Ulmus glaucescens

Scientific classification
- Kingdom: Plantae
- Clade: Tracheophytes
- Clade: Angiosperms
- Clade: Eudicots
- Clade: Rosids
- Order: Rosales
- Family: Ulmaceae
- Genus: Ulmus
- Subgenus: U. subg. Ulmus
- Section: U. sect. Ulmus
- Species: U. glaucescens
- Binomial name: Ulmus glaucescens Franch.

= Ulmus glaucescens =

- Genus: Ulmus
- Species: glaucescens
- Authority: Franch.

Species of tree

Ulmus glaucescens Franch., the Gansu elm, is a small deciduous tree from the northern provinces of China, where it is found along river valleys and on mountain slopes at elevations of 2000-2600 m.

==Description==
Although typically no more than 10 m in height, U. glaucescens can occasionally reach 18 m. Slow growing, the tree is possessed of a stiff branching pattern resembling that of a young American elm. The bark is longitudinally fissured and occasionally exhibits a peeling, mottled pattern. However, the tree is most easily distinguished by its small leaves; ranging from ovate to lanceolate, their size rarely exceeds 5 cm in length by 2.5 cm breadth, and are borne on twigs devoid of corky wings or layers. The perfect wind-pollinated apetalous flowers are produced on second-year shoots in March-April; the samarae are elliptic, < 25 mm long, and can remain on the tree until the end of May.

==Pests and diseases==
The tree is resistant to Dutch elm disease; it is also very resistant to the elm leaf beetle Xanthogaleruca luteola.

==Cultivation==
The tree is notable for its resistance to extreme drought which, combined with its high resistance to the elm leaf beetle in the United States, has made it a contender for establishment on the Great Plains. Like most other Asiatic species, it is intolerant of wet ground. The tree is very rare in cultivation, but was one of a number of Chinese elms assessed for their horticultural potential at the Morton Arboretum, Illinois, during the last quarter of the 20th century. It is not known to have been introduced to Australasia. There are no known cultivars of this taxon, nor is it known to be in commerce.
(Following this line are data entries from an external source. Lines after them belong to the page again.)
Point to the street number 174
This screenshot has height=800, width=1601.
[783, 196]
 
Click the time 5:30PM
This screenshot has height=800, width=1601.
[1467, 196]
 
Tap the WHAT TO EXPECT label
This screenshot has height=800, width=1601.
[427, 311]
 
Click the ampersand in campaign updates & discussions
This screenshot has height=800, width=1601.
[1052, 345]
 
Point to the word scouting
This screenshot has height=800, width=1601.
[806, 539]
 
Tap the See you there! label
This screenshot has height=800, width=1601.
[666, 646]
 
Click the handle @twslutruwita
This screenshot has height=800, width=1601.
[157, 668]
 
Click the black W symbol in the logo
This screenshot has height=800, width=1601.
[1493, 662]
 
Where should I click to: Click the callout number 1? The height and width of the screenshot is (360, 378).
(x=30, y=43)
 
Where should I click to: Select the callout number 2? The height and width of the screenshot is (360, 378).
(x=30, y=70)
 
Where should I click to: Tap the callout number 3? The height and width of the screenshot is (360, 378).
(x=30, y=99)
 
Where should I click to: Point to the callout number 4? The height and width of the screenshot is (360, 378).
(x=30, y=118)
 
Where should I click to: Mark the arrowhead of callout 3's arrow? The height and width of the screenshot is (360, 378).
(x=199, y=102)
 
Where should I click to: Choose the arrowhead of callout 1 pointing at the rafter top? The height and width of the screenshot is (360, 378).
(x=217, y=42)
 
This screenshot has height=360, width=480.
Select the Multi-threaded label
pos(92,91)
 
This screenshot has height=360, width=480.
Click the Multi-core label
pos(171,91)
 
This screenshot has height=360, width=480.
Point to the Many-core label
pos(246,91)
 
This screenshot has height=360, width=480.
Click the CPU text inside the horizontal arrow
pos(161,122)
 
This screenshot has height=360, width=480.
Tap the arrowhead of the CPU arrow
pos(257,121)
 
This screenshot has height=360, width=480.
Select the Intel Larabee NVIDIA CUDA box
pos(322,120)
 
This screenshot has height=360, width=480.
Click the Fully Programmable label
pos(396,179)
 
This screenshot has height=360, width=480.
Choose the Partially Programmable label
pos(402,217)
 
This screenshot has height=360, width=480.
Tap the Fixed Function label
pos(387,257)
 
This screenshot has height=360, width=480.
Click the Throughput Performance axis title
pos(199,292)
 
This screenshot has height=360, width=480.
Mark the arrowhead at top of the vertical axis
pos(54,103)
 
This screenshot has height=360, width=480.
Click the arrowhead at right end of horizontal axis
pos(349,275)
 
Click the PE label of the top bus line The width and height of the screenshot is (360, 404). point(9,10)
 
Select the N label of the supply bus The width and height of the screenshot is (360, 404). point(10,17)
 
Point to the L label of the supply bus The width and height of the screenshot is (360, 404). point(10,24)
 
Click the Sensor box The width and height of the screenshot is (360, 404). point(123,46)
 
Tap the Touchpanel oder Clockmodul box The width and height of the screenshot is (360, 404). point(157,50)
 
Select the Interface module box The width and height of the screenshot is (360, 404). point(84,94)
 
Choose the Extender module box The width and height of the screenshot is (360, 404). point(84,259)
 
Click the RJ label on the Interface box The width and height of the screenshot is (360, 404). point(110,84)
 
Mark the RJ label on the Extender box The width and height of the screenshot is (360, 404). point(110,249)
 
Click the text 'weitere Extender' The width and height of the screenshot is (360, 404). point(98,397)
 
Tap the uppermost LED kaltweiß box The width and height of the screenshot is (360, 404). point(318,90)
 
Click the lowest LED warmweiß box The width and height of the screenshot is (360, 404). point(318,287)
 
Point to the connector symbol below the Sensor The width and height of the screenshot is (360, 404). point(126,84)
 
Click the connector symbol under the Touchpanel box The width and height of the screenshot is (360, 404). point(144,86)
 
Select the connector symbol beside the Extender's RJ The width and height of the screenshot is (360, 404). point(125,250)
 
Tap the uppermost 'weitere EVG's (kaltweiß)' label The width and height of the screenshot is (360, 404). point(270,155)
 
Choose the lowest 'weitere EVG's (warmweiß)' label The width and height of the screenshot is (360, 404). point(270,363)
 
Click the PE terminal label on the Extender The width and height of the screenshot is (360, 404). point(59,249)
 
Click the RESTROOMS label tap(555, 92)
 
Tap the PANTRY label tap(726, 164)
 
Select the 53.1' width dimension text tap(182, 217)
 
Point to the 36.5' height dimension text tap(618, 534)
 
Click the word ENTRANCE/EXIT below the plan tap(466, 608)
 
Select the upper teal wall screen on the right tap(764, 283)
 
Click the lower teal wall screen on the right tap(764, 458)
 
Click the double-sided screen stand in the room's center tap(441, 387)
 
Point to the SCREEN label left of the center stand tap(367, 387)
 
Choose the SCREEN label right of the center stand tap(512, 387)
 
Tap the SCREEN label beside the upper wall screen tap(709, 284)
==Subspecies & varieties==
Two varieties are recognized: var. glaucescens Rehder, and var. lasiocarpa L.K.Fu.

==Accessions==
- North America
- Brenton Arboretum, US. No accession details available.
- Morton Arboretum, US. Acc. nos. 429-2008, 537-76, 486-2016, 708-2016, 729-2016.
- United States National Arboretum Washington, D.C., US. Acc. nos. 76225, 76226, 76243, 76248.
- Europe
- Grange Farm Arboretum, Lincolnshire, UK. Acc. no. 1130.